Das Kompetenzzentrum Wärme&Wohnen

gefördert durch den Europäischen Fonds für regionale Entwicklung
 
 

Von der Energiewende zur Wärmewende

 
 

Hintergrund

„Deutscher Mittelstand tritt bei Innovationen auf die Bremse“, so die Überschrift eines Artikels der VDI Nachrichten zum aktuellen KfW-Innovationsbericht. Diesem dort genannten „langfristigen Negativ-trend“ regional und thematisch fokussiert entgegenzuwirken ist das Kernziel des Kompetenzzentrum Wärme&Wohnen. Das angestrebte Vorhaben fokussiert sich dabei auf Technologien zur dezentralen Wärmeerzeugung und -speicherung in Wohngebäuden, einer der Hauptbausteine der Energiewende.

Innovation durch Kooperation

Im Netzwerk werden alle Partner gemeinsam an den zusammen definierten technologischen Fragestellungen arbeiten, wobei sich der fachliche Schwerpunkt und das Innovationspotenzial nach den beteiligten KMUs richtet.
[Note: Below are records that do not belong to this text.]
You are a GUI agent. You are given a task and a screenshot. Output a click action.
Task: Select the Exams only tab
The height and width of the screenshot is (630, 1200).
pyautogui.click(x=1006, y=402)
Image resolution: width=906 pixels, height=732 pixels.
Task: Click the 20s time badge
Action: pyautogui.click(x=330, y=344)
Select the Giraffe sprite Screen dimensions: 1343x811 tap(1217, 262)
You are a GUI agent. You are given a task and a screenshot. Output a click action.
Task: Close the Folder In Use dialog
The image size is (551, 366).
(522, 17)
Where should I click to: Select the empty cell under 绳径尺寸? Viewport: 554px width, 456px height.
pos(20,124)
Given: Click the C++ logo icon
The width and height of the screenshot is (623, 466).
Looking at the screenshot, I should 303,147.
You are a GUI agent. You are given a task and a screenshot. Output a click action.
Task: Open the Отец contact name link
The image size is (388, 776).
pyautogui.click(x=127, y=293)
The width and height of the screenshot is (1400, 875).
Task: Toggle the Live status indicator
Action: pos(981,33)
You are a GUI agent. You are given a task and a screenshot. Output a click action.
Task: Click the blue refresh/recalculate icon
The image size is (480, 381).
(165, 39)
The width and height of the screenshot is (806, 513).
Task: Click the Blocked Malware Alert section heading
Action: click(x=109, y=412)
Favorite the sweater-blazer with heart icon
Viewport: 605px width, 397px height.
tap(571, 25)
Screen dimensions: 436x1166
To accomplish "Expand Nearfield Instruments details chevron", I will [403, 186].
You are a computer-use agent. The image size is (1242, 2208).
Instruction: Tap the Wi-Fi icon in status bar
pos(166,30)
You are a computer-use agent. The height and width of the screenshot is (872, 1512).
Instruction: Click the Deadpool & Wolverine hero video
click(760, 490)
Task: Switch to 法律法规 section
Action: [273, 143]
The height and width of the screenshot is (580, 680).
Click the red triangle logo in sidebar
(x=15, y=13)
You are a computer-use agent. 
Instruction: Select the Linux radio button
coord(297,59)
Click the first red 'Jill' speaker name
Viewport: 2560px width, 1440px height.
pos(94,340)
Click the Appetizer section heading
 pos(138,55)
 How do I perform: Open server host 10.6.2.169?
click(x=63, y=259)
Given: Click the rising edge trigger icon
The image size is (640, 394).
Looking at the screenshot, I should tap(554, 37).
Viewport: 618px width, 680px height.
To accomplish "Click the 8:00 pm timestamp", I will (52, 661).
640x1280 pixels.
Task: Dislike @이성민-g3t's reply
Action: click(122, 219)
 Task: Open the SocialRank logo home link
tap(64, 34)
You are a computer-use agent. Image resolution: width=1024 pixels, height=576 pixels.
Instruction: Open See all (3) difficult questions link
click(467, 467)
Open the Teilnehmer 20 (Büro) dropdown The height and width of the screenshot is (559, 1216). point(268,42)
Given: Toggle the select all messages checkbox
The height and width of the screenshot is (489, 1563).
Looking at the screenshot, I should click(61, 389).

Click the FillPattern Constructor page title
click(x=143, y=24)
Innerhalb der einzelnen Technologiecluster entfaltet sich das Innovationspotenzial durch einen moderierten, fachlichen Austausch zwischen Experten der KMU und des Instituts für neue Energie-Systeme (InES) bei regelmäßigen Clustertreffen und bilateralen Arbeitstreffen. Technologiestudien, die z.B. in Form von Technologie- und Machbarkeitsbewertungen von Seiten des InES für die Cluster erarbeitet werden, dienen dabei als Impulsgeber für die gemeinsame Erarbeitung branchenspezifischer, technologischer Erkenntnisse.
Gleichzeitig wird der Austausch zwischen der Technologie- und der Netzwerkebene bei den geplanten Fachforen und Netzwerktreffen sichergestellt, indem die technologischen Erkenntnisse der einzelnen Technologiecluster dort vorgestellt und mit allen beteiligten KMU sowie der interessierten Fachöffentlichkeit diskutiert werden.